AbbVie and Genmab’s Epkinly used to have arguably the best efficacy data, but Columvi appears to be catching up.

Columvi’s FDA label shows that the Roche drug triggered a response in 56% of 132 patients of DLBCL or LBCL arising from follicular lymphoma, with 43% being complete responses. The median duration of response was 18.4 months.

By comparison, Epkinly boasts a 61% overall response rate in its own trial of 148 patients, including 38% of patients who had a complete response. The median duration of response was 15.6 months. Compared with the Columvi trial, Epkinly’s study had a higher percentage of patients who had previously tried a CAR-T therapy.

On the safety front, both drugs are both linked to cytokine release syndrome because they’re designed to augment the immune system. Columvi recorded a 70% CRS rate, including 4.1% at grade 3 or 4. CRS occurred in 51% of patients receiving Epkinly in its own trial, including 2.5% at grade 3.

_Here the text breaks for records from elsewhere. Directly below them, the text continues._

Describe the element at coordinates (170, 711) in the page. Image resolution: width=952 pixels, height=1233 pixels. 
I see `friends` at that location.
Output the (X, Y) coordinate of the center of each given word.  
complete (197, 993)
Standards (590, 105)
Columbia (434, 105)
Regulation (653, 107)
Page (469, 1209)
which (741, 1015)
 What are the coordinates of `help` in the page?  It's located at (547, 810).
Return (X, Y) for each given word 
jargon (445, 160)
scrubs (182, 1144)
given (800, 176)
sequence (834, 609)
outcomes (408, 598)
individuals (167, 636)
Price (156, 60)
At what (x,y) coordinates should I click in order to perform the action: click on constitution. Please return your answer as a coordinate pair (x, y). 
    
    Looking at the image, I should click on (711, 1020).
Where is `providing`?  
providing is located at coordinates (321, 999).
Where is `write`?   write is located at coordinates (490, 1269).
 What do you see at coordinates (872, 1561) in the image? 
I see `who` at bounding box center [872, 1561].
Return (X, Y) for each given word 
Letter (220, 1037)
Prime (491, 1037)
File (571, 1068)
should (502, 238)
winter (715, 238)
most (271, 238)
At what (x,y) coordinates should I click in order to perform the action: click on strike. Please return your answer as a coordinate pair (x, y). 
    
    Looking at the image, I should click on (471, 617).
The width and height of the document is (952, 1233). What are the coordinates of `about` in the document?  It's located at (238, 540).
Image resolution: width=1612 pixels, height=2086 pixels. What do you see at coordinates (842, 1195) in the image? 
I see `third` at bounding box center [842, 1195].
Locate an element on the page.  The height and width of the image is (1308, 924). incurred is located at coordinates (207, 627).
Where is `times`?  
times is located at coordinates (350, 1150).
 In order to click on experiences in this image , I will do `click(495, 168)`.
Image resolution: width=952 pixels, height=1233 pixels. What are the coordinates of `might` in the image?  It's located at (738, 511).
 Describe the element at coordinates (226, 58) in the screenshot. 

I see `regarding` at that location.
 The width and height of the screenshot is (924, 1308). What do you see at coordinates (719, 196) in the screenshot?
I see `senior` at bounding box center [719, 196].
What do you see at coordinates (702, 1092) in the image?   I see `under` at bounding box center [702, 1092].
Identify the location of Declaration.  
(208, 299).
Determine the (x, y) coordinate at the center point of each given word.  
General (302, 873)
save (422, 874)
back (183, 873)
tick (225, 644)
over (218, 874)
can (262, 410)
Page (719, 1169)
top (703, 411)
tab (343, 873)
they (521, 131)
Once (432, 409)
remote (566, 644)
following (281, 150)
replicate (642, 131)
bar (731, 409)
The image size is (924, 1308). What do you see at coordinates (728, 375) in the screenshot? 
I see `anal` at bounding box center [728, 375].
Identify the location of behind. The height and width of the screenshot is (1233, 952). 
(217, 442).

For Columvi, patients are given a corticosteroid, a fever-reducing med and an antihistamine as premedications to reduce the risk of CRS.

An accelerated approval means Roche still needs to provide confirmatory data. The company is running the phase 3 STARGLO trial comparing the combination of Columvi and chemotherapy with a Rituxan-chemo combo in second-line DLBCL patients who are ineligible for stem cell transplant.

Columvi is Roche’s second CD20xCD3 T-cell engager to reach the market. The FDA in December cleared the company’s Lunsumio, which also features a fixed duration of treatment, as a third-line therapy for follicular lymphoma.

In DLBCL, Roche recently won a hard-fought FDA go-ahead for its antibody-drug conjugate Polivy as part of a first-line therapy. The Swiss pharma is investigating combining Lunsumio with Polivy in second-lien DLBCL in the SUNMO trial.